There are reasons for what happened to the Cincinnati Reds in the 2012 MLB Playoffs. There are explanations and even excuses for squandering a 2-0 series lead against the San Francisco Giants by dropping three straight games at your home ballpark. Advancing in the postseason would have been preferred, obviously, but boy if this season wasn't a heaping pile of steps in the right direction. I mean, the Reds pulled out an impressive 97 victories, running away with the NL Central division like Usain Bolt racing the cast of The Biggest Loser. The squad was one mere win away from taking their opening-round playoff series, a position that plenty of other ball clubs would have gladly traded fates for while watching the games from their sofas. Regardless of how it ended, it was still a great season. Plus, there's always next year.
That's one way to look at things. It's probably the best and most rational point of view, really, considering the fact that sports are just entertainment and those losses were just games and this season was the best the team has had since winning it all in 1990. There are real issues in the world today, like the election and the economy and education and probably something else important that starts with the letter “e” if I thought long enough. As my 8th grade math teacher used to say, “It's not tragic, but it's not good either.” If the worst part of your day is a baseball team ending its season sooner than you had hoped, well, you probably have to chalk that one up in the “not too shabby” column when everything is said and done.
All of this is true.
Except that sports have become much more than entertainment in today's culture, and the money that's going in (and coming back out) is stacked far too high to just dismiss these games as trivial or unimportant or something with which to pass the time. Sure, there are things in life of much greater importance, and at times we do lose sight of that when it comes to our athletic rooting interests. But the old cliché of “don't tell me that sports don't matter” has some validity to it. Maybe it's because of the communal aspect and triumph of human spirit and the joy and togetherness and interaction it spawns among family and friends and relative strangers. Or maybe it's just because we like sports and want our teams to win. I assume the answer falls somewhere between those two. Either way, “It's just a game” is never something uttered by the winners.
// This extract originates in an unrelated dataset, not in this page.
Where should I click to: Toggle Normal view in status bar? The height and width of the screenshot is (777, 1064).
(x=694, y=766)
And that's why the Cincinnati Reds' complete and utter collapse in the NLDS totally sucks. We the fans can offer up all of the explanations and excuses we want — Johnny Cueto got hurt, Joey Votto's knee still isn't 100 percent healthy, Mat Latos got jobbed on what should have been a called third-strike — but that in no way diminishes how disappointing the series and, subsequently, this season ended up. Yeah, winning 97 games and a division title is great. But if it's followed immediately by blowing a seemingly in-the-bag lead and laying a giant turd in front of your hometown fans for three straight days, what's the point? They don't hand out diamond-encrusted rings for a strong regular season. This isn't fat camp.
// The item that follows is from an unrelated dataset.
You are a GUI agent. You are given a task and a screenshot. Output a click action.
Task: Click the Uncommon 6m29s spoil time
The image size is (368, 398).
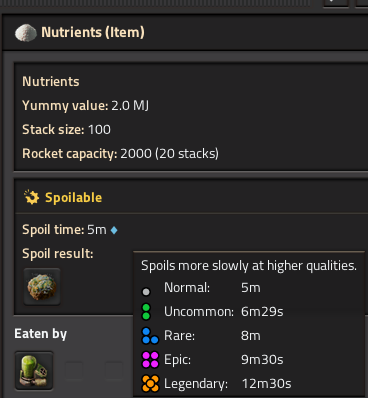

I could easily roar off on a lengthy tangent about this simply being another example of how dreadful Cincinnati sports have been for the better part of my lifetime — how everything after the 1990 wire-to-wire Reds has been nothing but failure and incompetence, with the few flickers of improved-but-ultimately-fleeting success the only things separating us from Cleveland sports fans. I could drone on about putrid seasons by the Reds and Bengals, playoff berths that ended far too quickly, and Kenyon Martin's shattered fibula. I could drum up all of my feelings about Stanley Wilson's coke binge or Carson Palmer's busted knee or the absolute and irreversible breakdown of Ken Griffey Jr.'s entire body over a multi-year span. But I'm not up for it. Whether it stands alone or is tossed on the massive pile of Cincy sports suckfests, the Reds collapse hits in a place that hurts. Yeah, there are more important things, but it doesn't change the outcome of this one. It's not tragic, but it sure isn't good either.
Longtime Cincinnati Enquirer columnist Paul Daugherty wrote post-choke: “The Reds still should be playing, and they aren’t. They were outhit and outmanaged. They let die a once-in-a-generation chance. ... It’s darned near impossible to duplicate the sort of season the Reds had, to make the playoffs this year. The karma, the chemistry, the health. It doesn’t align like this much, for small-money teams.”
Doc is right. The last 20 years is proof enough that entering the playoffs with a legitimate chance to win is not a year-to-year thing, at least for the majority of teams. It's not even a semi-regular thing. For the Reds, this was the first time in 22 years that a World Series ring would have been anything short of miraculous, assuming any championship is to begin with. And yet, the Redlegs let it slip away in dramatic and demoralizing fashion. Maybe the team, the fans and the city will all have that same chance again next October. Unfortunately, history suggests otherwise.
Jackson Browne once sang, “But the only time that seems too short / is the time that we get to play.” This holds true for the 2012 Cincinnati Reds, in spite of all the good — and there was quite a bit — that came along the way.
But hey, at least there's always next year. Which is both the best and worst thing about sports.